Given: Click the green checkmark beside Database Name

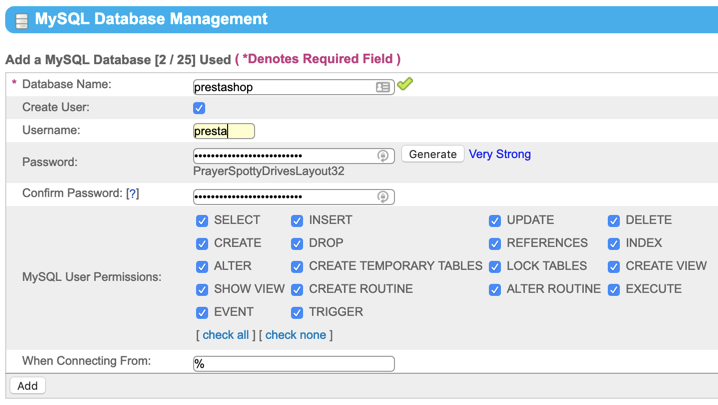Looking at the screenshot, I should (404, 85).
* * * *
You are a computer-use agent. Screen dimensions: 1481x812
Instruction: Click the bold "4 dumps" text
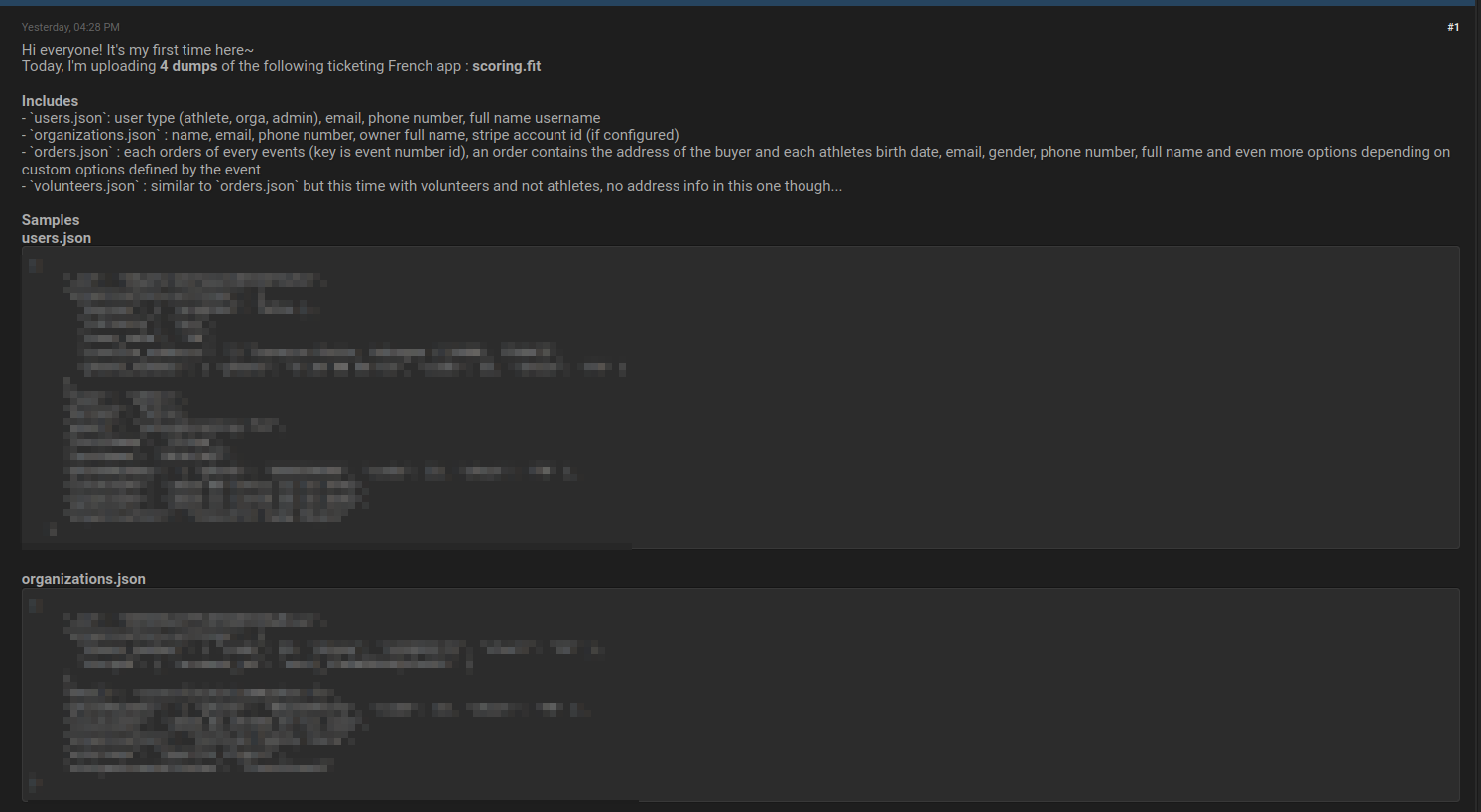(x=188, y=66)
* * * *
*Challenge:*
Transcribe the rows above word for word, starting at the line that contains "You are a computer-use" and ending at the line that contains "(x=188, y=66)". Leave the pictures out of your answer.

*The output:*
You are a computer-use agent. Screen dimensions: 1481x812
Instruction: Click the bold "4 dumps" text
(x=188, y=66)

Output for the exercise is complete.